Movie Review: Love, Simon

A bit of backstory: Love, Simon was already destined to be remembered. Why you ask? Because 20th Century Fox determined that their was enough of an audience for a movie about a high school boy coming out as gay that they gave the movie money and a wide release. Since coming out films are usually deemed arthouse (read: small and not making a lot of money), Love, Simon officially has let studios tell moviegoers that movies about gay people are a normal part of the mainstream life in the United States, which is refreshing and thankfully welcome. As a result, a lot is riding on Love, Simon being good. Is it? For me, the answer is 100% yes. I love you too, Simon (Nick Robinson).

The most interesting thing about Simon is his big secret, and that’s kind of it. He’s from a loving family with great parents (Jennifer Garner and Josh Duhamel) and a precocious sister (Talitha Bateman). He also has 3 great friends: Leah (Katherine Langford), Abby (Alexandra Shipp), and Nick (Jorge Lendeborg Jr.), to share coffee and high school with. Looking at the school blog, Simon reads a post about another closeted guy who is scared to come out. He starts emailing the kid, and Simon forges a connection with this kid, that might be more than just a kindred spirit.

It’s impossible to watch Love, Simon and not think of the best parts of a John Hughes movie. Hughes is the master of writing and directing movies about high school kids, finding ways to tap into what drives them to forge an easy connection with every audience member. Love, Simon just modernizes Hughes’s material. That feeling of being alive and being scared of your first love is still there, all these years later, but instead of going over what you’re going to stay, you go over what you’re going to type. Simon openly dwells on glancing smiles, or sweet comments from guys and imagines scenes of his internet crush as these people he thinks might be “Blue,” much like Jake Tyler wonders who answered the note in class about sleeping with him.
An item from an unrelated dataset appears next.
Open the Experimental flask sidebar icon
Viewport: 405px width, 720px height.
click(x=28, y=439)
And much like a Hughes high school, the teachers (a fantastic Natasha Rothwell) or principals (Tony Hale) are corny and don’t really understand you, and your classmates can be your best friend or worst enemy, sometimes within the same day. Someone can smear you with a rumor and just like that, you’re the talk of the school because of a blog post. What’s great about Simon’s life in school is how relatable his problems are to everyone, and how it’s so very easy to see yourself as him at some point in your life.
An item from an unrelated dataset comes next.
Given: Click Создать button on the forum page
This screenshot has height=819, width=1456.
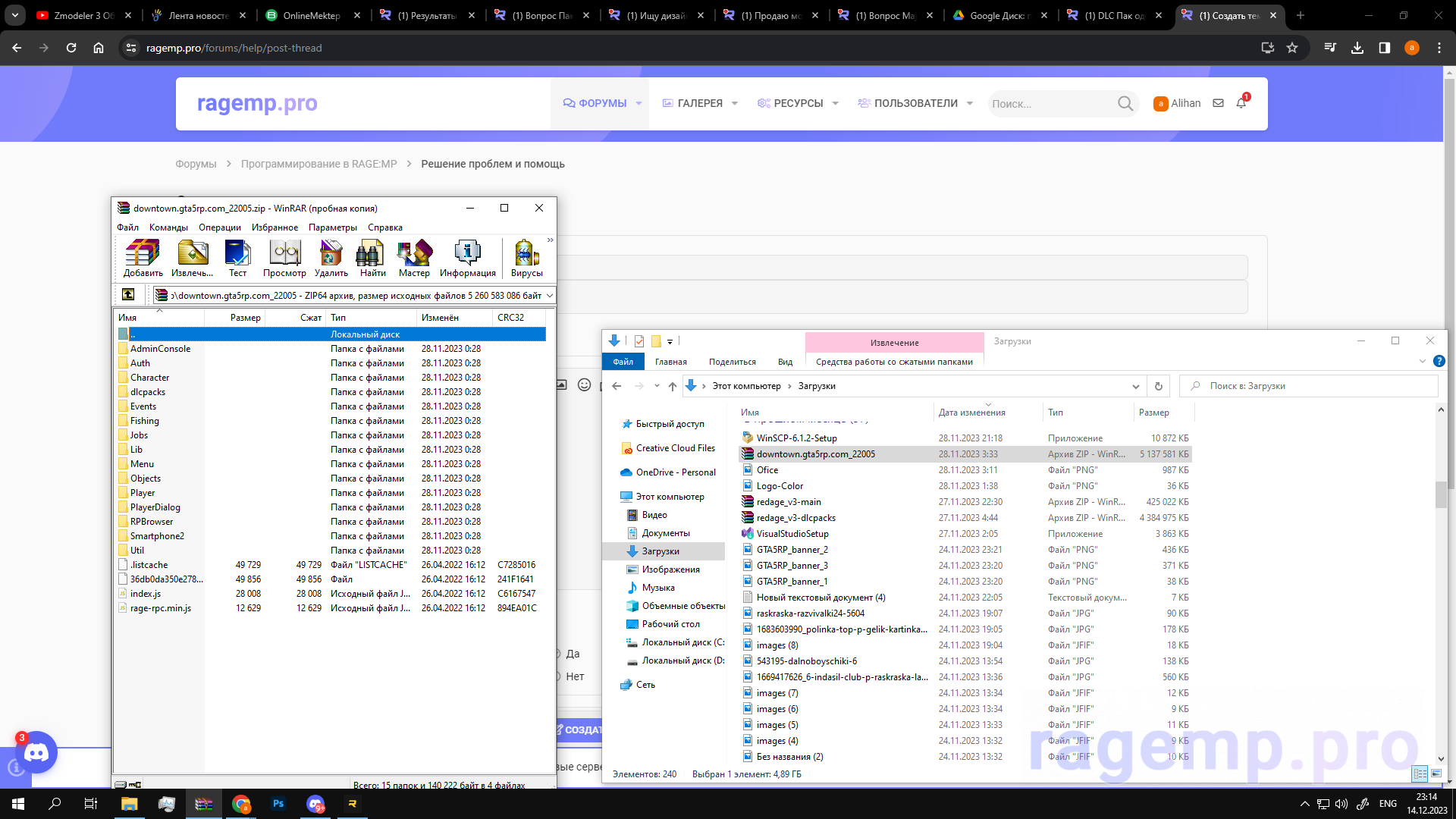Looking at the screenshot, I should pos(585,729).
But what Love, Simon is going to be remembered for is its coming out story. Robinson wonderfully underplays Simon’s building frustration at a throwaway line here or a potentially missed chance at love there, and how alive he feels by his connection to “Blue.” By setting the movie today, Love, Simon gives us a splendid modern reaction to being homosexual. Simon is (maybe a little too) self assured in who he is, so he’s not worried about the news getting out, just that he wants to do it himself (sometimes via amusing Whitney Houston montage); this fear leads to a powerful confrontation with a fellow classmate (Logan Miller), probably the highlight of the movie. When the news eventually does get out, his friends are all pissed at him. Why you ask: because he’s GAY? No, not because he’s gay, it’s because of all the ways he had hurt his friends hiding his secret; his friends are so understanding and woke that they basically treating him like hurt friends, as they are. What Simon is most worried about is being treated like he is a completely different person, and watching him try to get his life back to some sort of normalcy provides a compelling drive for the second half of the movie. That second half gets pretty manipulative and pretty gooey, but you’re so in the tank for Simon at this point that you are willing to be taken along for the ride and hope that the dude finds some happiness with his love.

It helps a great deal when a movie has its heart in the right place. Not only does Love, Simon do that, but it also really put some thought into how relatable and universal a first love story is, regardless of sexual orientation. I hope Love, Simon makes a billion dollars so we continue to get necessary stories like these into the mainstream so some closeted kid from a small town that shows 2 movies at the local theatre can look up, watch, and see themselves onscreen for the first time and feel like they’re not alone.